▶ Given instruction 1:
In the excerpt about a family in 1800, what is the mother preparing to dish out?
===== Provided passage
17 Notes

Matt Ridley on Rose-Tinting History

Excerpt from The Rational Optimist by Matt Ridley:

Imagine that it is 1800, somewhere in Western Europe or eastern North America. The family is gathering around the hearth in the simple timber-framed house. Father reads aloud from the Bible while mother prepares to dish out a stew of beef and onions. The baby boy is being comforted by one of his sisters and the eldest lad is pouring water from a pitcher into the earthenware mugs on the table. His elder sister is feeding the horse in the stable. Outside there is no noise of traffic, there are no drug dealers and neither dioxins nor radioactive fall-out have been found in the cow’s milk. All is tranquil; a bird sings outside the window.
==========
===== Given data
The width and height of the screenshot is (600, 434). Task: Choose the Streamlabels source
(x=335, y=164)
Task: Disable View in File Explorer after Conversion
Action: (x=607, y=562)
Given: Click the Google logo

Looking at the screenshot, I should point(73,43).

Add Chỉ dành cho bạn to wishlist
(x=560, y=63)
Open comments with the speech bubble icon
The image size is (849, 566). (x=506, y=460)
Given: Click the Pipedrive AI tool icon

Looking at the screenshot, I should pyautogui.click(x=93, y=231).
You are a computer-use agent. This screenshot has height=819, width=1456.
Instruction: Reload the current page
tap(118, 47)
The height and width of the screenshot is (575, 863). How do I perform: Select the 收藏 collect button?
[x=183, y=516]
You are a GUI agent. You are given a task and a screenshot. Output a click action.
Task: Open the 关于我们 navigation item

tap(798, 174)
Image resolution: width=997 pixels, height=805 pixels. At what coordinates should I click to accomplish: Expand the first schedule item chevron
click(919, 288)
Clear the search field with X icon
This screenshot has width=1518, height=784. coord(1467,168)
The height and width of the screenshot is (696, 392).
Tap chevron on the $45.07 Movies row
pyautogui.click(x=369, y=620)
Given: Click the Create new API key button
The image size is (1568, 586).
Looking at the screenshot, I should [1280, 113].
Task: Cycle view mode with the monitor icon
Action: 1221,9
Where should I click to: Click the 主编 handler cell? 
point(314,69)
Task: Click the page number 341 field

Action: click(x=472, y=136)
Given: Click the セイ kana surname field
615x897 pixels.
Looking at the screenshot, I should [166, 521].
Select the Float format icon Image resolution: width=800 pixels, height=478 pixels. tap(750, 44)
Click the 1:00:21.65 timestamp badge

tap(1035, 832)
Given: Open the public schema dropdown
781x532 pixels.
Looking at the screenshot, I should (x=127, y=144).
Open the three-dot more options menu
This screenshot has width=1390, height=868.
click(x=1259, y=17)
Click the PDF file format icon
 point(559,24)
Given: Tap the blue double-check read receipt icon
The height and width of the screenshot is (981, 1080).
==========
▶ Given instruction 2:
Update the records from the line with "Task: Click the page number 341 field" through the end of the records by replacing "Given" with "Goal" and leaving everything else unchanged. Give only those lines.

▶ Written answer 1:
A stew of beef and onions.

▶ Written answer 2:
Task: Click the page number 341 field

Action: click(x=472, y=136)
Goal: Click the セイ kana surname field
615x897 pixels.
Looking at the screenshot, I should [166, 521].
Select the Float format icon Image resolution: width=800 pixels, height=478 pixels. tap(750, 44)
Click the 1:00:21.65 timestamp badge

tap(1035, 832)
Goal: Open the public schema dropdown
781x532 pixels.
Looking at the screenshot, I should (x=127, y=144).
Open the three-dot more options menu
This screenshot has width=1390, height=868.
click(x=1259, y=17)
Click the PDF file format icon
 point(559,24)
Goal: Tap the blue double-check read receipt icon
The height and width of the screenshot is (981, 1080).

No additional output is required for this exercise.